> Stored items:
○ ○ ○ ○ ○
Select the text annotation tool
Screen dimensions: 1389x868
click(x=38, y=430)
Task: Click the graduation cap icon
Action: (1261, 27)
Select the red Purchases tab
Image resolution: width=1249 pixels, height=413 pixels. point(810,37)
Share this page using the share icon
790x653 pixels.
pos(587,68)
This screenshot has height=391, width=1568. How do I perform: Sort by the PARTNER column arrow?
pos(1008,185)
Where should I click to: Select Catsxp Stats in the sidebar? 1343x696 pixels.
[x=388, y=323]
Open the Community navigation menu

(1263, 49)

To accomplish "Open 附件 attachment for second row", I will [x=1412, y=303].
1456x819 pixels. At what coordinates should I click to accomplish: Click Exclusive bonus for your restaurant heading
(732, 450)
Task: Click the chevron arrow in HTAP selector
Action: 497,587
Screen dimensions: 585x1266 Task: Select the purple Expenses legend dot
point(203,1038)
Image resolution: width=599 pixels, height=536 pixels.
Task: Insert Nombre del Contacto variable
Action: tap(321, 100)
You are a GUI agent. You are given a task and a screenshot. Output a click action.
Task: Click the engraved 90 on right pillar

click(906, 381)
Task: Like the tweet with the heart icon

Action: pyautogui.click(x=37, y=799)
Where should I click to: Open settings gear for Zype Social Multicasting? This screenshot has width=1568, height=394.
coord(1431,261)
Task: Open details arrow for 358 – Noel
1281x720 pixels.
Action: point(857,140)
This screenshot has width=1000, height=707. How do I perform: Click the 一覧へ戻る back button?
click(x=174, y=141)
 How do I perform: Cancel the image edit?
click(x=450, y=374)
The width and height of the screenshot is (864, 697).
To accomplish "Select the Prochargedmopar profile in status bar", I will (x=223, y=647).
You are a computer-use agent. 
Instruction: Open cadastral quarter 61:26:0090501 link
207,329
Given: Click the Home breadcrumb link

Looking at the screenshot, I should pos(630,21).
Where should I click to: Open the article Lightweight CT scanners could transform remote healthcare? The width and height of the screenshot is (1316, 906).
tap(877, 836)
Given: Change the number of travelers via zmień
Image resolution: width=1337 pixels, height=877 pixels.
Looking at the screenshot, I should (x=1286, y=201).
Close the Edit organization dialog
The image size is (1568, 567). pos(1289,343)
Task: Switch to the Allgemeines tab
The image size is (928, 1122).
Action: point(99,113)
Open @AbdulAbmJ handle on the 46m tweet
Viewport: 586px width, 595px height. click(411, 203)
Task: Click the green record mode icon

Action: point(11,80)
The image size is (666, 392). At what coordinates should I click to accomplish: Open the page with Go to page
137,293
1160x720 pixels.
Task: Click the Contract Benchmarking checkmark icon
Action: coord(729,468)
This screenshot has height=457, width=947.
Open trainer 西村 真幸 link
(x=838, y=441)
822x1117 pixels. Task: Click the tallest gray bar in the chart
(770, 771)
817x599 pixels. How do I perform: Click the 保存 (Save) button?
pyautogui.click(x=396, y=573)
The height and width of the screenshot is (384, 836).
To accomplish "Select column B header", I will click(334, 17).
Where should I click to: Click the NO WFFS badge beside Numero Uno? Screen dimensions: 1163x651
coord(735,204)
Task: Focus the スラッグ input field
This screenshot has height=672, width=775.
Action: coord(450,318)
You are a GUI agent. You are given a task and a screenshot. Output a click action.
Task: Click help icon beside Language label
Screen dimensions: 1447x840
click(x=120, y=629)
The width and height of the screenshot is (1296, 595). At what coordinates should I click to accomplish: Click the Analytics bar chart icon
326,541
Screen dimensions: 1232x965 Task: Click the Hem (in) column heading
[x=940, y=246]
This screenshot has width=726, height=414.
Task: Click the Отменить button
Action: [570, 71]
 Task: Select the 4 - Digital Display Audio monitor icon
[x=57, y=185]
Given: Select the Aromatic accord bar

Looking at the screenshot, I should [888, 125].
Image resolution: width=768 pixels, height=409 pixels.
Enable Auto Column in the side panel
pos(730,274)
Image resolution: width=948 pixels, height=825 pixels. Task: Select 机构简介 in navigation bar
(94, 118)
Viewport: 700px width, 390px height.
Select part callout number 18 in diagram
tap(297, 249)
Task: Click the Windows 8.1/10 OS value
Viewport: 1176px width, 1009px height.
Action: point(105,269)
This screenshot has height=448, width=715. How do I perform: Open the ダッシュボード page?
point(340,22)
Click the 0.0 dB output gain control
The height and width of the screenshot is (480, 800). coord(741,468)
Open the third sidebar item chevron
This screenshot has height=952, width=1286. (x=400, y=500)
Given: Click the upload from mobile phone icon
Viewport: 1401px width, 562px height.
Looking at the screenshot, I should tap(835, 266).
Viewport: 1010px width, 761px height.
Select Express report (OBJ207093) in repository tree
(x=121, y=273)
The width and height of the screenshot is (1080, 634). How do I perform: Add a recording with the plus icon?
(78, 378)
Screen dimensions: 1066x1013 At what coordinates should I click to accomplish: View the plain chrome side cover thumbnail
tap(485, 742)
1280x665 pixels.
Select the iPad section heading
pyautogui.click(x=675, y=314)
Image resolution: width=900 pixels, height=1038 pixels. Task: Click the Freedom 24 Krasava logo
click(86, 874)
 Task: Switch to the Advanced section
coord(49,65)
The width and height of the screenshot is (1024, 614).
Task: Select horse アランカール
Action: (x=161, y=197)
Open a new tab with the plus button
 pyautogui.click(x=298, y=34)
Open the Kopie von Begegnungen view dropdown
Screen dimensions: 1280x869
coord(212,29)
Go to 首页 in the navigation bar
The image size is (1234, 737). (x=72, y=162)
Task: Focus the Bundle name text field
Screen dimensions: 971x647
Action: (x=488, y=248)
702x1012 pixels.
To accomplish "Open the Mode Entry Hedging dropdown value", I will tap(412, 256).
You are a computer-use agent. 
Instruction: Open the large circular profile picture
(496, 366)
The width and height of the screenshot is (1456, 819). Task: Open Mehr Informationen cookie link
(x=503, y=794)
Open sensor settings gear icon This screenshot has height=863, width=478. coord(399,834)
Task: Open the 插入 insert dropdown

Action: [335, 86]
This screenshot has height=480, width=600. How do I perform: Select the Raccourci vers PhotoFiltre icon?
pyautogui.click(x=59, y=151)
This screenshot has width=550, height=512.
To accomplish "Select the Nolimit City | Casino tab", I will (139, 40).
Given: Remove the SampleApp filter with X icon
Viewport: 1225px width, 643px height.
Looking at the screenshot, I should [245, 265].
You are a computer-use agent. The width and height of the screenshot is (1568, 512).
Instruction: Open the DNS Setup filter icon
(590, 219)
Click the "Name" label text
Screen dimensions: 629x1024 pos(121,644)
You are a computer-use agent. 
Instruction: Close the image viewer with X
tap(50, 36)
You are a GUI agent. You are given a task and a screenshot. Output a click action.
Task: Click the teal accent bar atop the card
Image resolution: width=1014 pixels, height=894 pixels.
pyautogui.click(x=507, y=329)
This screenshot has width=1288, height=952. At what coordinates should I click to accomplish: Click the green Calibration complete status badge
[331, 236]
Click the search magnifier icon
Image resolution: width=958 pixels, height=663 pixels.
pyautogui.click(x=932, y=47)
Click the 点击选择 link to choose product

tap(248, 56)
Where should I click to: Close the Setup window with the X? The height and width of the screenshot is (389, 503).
○ ○ ○ ○ ○
> Exercise:
In full and word for word, output the entries.

> The answer:
Select the text annotation tool
Screen dimensions: 1389x868
click(x=38, y=430)
Task: Click the graduation cap icon
Action: (1261, 27)
Select the red Purchases tab
Image resolution: width=1249 pixels, height=413 pixels. point(810,37)
Share this page using the share icon
790x653 pixels.
pos(587,68)
This screenshot has height=391, width=1568. How do I perform: Sort by the PARTNER column arrow?
pos(1008,185)
Where should I click to: Select Catsxp Stats in the sidebar? 1343x696 pixels.
[x=388, y=323]
Open the Community navigation menu

(1263, 49)

To accomplish "Open 附件 attachment for second row", I will [x=1412, y=303].
1456x819 pixels. At what coordinates should I click to accomplish: Click Exclusive bonus for your restaurant heading
(732, 450)
Task: Click the chevron arrow in HTAP selector
Action: 497,587
Screen dimensions: 585x1266 Task: Select the purple Expenses legend dot
point(203,1038)
Image resolution: width=599 pixels, height=536 pixels.
Task: Insert Nombre del Contacto variable
Action: tap(321, 100)
You are a GUI agent. You are given a task and a screenshot. Output a click action.
Task: Click the engraved 90 on right pillar

click(906, 381)
Task: Like the tweet with the heart icon

Action: pyautogui.click(x=37, y=799)
Where should I click to: Open settings gear for Zype Social Multicasting? This screenshot has width=1568, height=394.
coord(1431,261)
Task: Open details arrow for 358 – Noel
1281x720 pixels.
Action: point(857,140)
This screenshot has width=1000, height=707. How do I perform: Click the 一覧へ戻る back button?
click(x=174, y=141)
 How do I perform: Cancel the image edit?
click(x=450, y=374)
The width and height of the screenshot is (864, 697).
To accomplish "Select the Prochargedmopar profile in status bar", I will (x=223, y=647).
You are a computer-use agent. 
Instruction: Open cadastral quarter 61:26:0090501 link
207,329
Given: Click the Home breadcrumb link

Looking at the screenshot, I should pos(630,21).
Where should I click to: Open the article Lightweight CT scanners could transform remote healthcare? The width and height of the screenshot is (1316, 906).
tap(877, 836)
Given: Change the number of travelers via zmień
Image resolution: width=1337 pixels, height=877 pixels.
Looking at the screenshot, I should (x=1286, y=201).
Close the Edit organization dialog
The image size is (1568, 567). pos(1289,343)
Task: Switch to the Allgemeines tab
The image size is (928, 1122).
Action: point(99,113)
Open @AbdulAbmJ handle on the 46m tweet
Viewport: 586px width, 595px height. click(411, 203)
Task: Click the green record mode icon

Action: point(11,80)
The image size is (666, 392). At what coordinates should I click to accomplish: Open the page with Go to page
137,293
1160x720 pixels.
Task: Click the Contract Benchmarking checkmark icon
Action: coord(729,468)
This screenshot has height=457, width=947.
Open trainer 西村 真幸 link
(x=838, y=441)
822x1117 pixels. Task: Click the tallest gray bar in the chart
(770, 771)
817x599 pixels. How do I perform: Click the 保存 (Save) button?
pyautogui.click(x=396, y=573)
The height and width of the screenshot is (384, 836).
To accomplish "Select column B header", I will click(334, 17).
Where should I click to: Click the NO WFFS badge beside Numero Uno? Screen dimensions: 1163x651
coord(735,204)
Task: Focus the スラッグ input field
This screenshot has height=672, width=775.
Action: coord(450,318)
You are a GUI agent. You are given a task and a screenshot. Output a click action.
Task: Click help icon beside Language label
Screen dimensions: 1447x840
click(x=120, y=629)
The width and height of the screenshot is (1296, 595). At what coordinates should I click to accomplish: Click the Analytics bar chart icon
326,541
Screen dimensions: 1232x965 Task: Click the Hem (in) column heading
[x=940, y=246]
This screenshot has width=726, height=414.
Task: Click the Отменить button
Action: [570, 71]
 Task: Select the 4 - Digital Display Audio monitor icon
[x=57, y=185]
Given: Select the Aromatic accord bar

Looking at the screenshot, I should [888, 125].
Image resolution: width=768 pixels, height=409 pixels.
Enable Auto Column in the side panel
pos(730,274)
Image resolution: width=948 pixels, height=825 pixels. Task: Select 机构简介 in navigation bar
(94, 118)
Viewport: 700px width, 390px height.
Select part callout number 18 in diagram
tap(297, 249)
Task: Click the Windows 8.1/10 OS value
Viewport: 1176px width, 1009px height.
Action: point(105,269)
This screenshot has height=448, width=715. How do I perform: Open the ダッシュボード page?
point(340,22)
Click the 0.0 dB output gain control
The height and width of the screenshot is (480, 800). coord(741,468)
Open the third sidebar item chevron
This screenshot has height=952, width=1286. (x=400, y=500)
Given: Click the upload from mobile phone icon
Viewport: 1401px width, 562px height.
Looking at the screenshot, I should tap(835, 266).
Viewport: 1010px width, 761px height.
Select Express report (OBJ207093) in repository tree
(x=121, y=273)
The width and height of the screenshot is (1080, 634). How do I perform: Add a recording with the plus icon?
(78, 378)
Screen dimensions: 1066x1013 At what coordinates should I click to accomplish: View the plain chrome side cover thumbnail
tap(485, 742)
1280x665 pixels.
Select the iPad section heading
pyautogui.click(x=675, y=314)
Image resolution: width=900 pixels, height=1038 pixels. Task: Click the Freedom 24 Krasava logo
click(86, 874)
 Task: Switch to the Advanced section
coord(49,65)
The width and height of the screenshot is (1024, 614).
Task: Select horse アランカール
Action: (x=161, y=197)
Open a new tab with the plus button
 pyautogui.click(x=298, y=34)
Open the Kopie von Begegnungen view dropdown
Screen dimensions: 1280x869
coord(212,29)
Go to 首页 in the navigation bar
The image size is (1234, 737). (x=72, y=162)
Task: Focus the Bundle name text field
Screen dimensions: 971x647
Action: (x=488, y=248)
702x1012 pixels.
To accomplish "Open the Mode Entry Hedging dropdown value", I will tap(412, 256).
You are a computer-use agent. 
Instruction: Open the large circular profile picture
(496, 366)
The width and height of the screenshot is (1456, 819). Task: Open Mehr Informationen cookie link
(x=503, y=794)
Open sensor settings gear icon This screenshot has height=863, width=478. coord(399,834)
Task: Open the 插入 insert dropdown

Action: [335, 86]
This screenshot has height=480, width=600. How do I perform: Select the Raccourci vers PhotoFiltre icon?
pyautogui.click(x=59, y=151)
This screenshot has width=550, height=512.
To accomplish "Select the Nolimit City | Casino tab", I will (139, 40).
Given: Remove the SampleApp filter with X icon
Viewport: 1225px width, 643px height.
Looking at the screenshot, I should [245, 265].
You are a computer-use agent. The width and height of the screenshot is (1568, 512).
Instruction: Open the DNS Setup filter icon
(590, 219)
Click the "Name" label text
Screen dimensions: 629x1024 pos(121,644)
You are a computer-use agent. 
Instruction: Close the image viewer with X
tap(50, 36)
You are a GUI agent. You are given a task and a screenshot. Output a click action.
Task: Click the teal accent bar atop the card
Image resolution: width=1014 pixels, height=894 pixels.
pyautogui.click(x=507, y=329)
This screenshot has width=1288, height=952. At what coordinates should I click to accomplish: Click the green Calibration complete status badge
[331, 236]
Click the search magnifier icon
Image resolution: width=958 pixels, height=663 pixels.
pyautogui.click(x=932, y=47)
Click the 点击选择 link to choose product

tap(248, 56)
Where should I click to: Close the Setup window with the X? The height and width of the screenshot is (389, 503).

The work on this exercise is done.